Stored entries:
+++
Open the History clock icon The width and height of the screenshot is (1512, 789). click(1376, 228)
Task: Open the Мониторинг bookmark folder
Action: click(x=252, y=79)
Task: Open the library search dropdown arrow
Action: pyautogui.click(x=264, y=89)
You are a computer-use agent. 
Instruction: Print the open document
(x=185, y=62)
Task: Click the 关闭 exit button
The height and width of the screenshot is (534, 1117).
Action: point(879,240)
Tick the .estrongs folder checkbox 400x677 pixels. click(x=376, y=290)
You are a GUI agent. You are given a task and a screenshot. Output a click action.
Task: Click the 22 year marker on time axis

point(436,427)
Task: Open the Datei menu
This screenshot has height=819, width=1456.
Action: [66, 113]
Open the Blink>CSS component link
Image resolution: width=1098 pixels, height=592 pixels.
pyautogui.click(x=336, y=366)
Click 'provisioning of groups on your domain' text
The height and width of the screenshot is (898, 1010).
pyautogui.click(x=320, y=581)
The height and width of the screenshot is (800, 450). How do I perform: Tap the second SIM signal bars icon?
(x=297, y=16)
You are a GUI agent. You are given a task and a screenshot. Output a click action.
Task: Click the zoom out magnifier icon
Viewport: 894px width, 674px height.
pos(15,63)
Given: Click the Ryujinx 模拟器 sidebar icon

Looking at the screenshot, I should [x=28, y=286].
+++
What is required: Repeat word for word the lines above that run from the line containing "Task: Click the 关闭 exit button" through the line containing "Task: Open the Datei menu", both ends included, and nothing else.

Response area:
Task: Click the 关闭 exit button
The height and width of the screenshot is (534, 1117).
Action: point(879,240)
Tick the .estrongs folder checkbox 400x677 pixels. click(x=376, y=290)
You are a GUI agent. You are given a task and a screenshot. Output a click action.
Task: Click the 22 year marker on time axis

point(436,427)
Task: Open the Datei menu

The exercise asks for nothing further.